TASK OBJECTIVE – Copy out each line below containing "will".

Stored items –
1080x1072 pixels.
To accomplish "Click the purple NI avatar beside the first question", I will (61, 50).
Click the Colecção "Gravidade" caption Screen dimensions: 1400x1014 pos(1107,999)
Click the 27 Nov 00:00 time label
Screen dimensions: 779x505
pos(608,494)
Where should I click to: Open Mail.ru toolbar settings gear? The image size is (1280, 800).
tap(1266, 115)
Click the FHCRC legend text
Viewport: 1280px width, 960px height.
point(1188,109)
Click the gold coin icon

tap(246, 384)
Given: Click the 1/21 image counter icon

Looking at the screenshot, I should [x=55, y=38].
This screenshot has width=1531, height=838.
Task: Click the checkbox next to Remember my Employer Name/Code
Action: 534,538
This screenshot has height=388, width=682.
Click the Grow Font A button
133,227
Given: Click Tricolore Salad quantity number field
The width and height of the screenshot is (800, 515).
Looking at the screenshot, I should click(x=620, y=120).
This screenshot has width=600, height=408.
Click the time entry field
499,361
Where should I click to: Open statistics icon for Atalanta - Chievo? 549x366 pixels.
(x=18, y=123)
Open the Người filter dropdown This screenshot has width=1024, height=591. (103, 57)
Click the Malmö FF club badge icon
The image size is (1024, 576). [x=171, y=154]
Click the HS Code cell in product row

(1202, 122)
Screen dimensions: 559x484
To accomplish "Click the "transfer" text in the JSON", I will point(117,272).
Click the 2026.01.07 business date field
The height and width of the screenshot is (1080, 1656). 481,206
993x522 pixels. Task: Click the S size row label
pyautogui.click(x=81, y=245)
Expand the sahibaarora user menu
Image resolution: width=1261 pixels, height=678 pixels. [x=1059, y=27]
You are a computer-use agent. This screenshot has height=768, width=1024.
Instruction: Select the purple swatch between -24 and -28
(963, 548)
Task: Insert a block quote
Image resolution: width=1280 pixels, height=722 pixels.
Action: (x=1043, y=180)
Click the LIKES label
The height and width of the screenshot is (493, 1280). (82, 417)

RESULT FOR THIS TASK –
To accomplish "Click the purple NI avatar beside the first question", I will (61, 50).
To accomplish "Click the "transfer" text in the JSON", I will point(117,272).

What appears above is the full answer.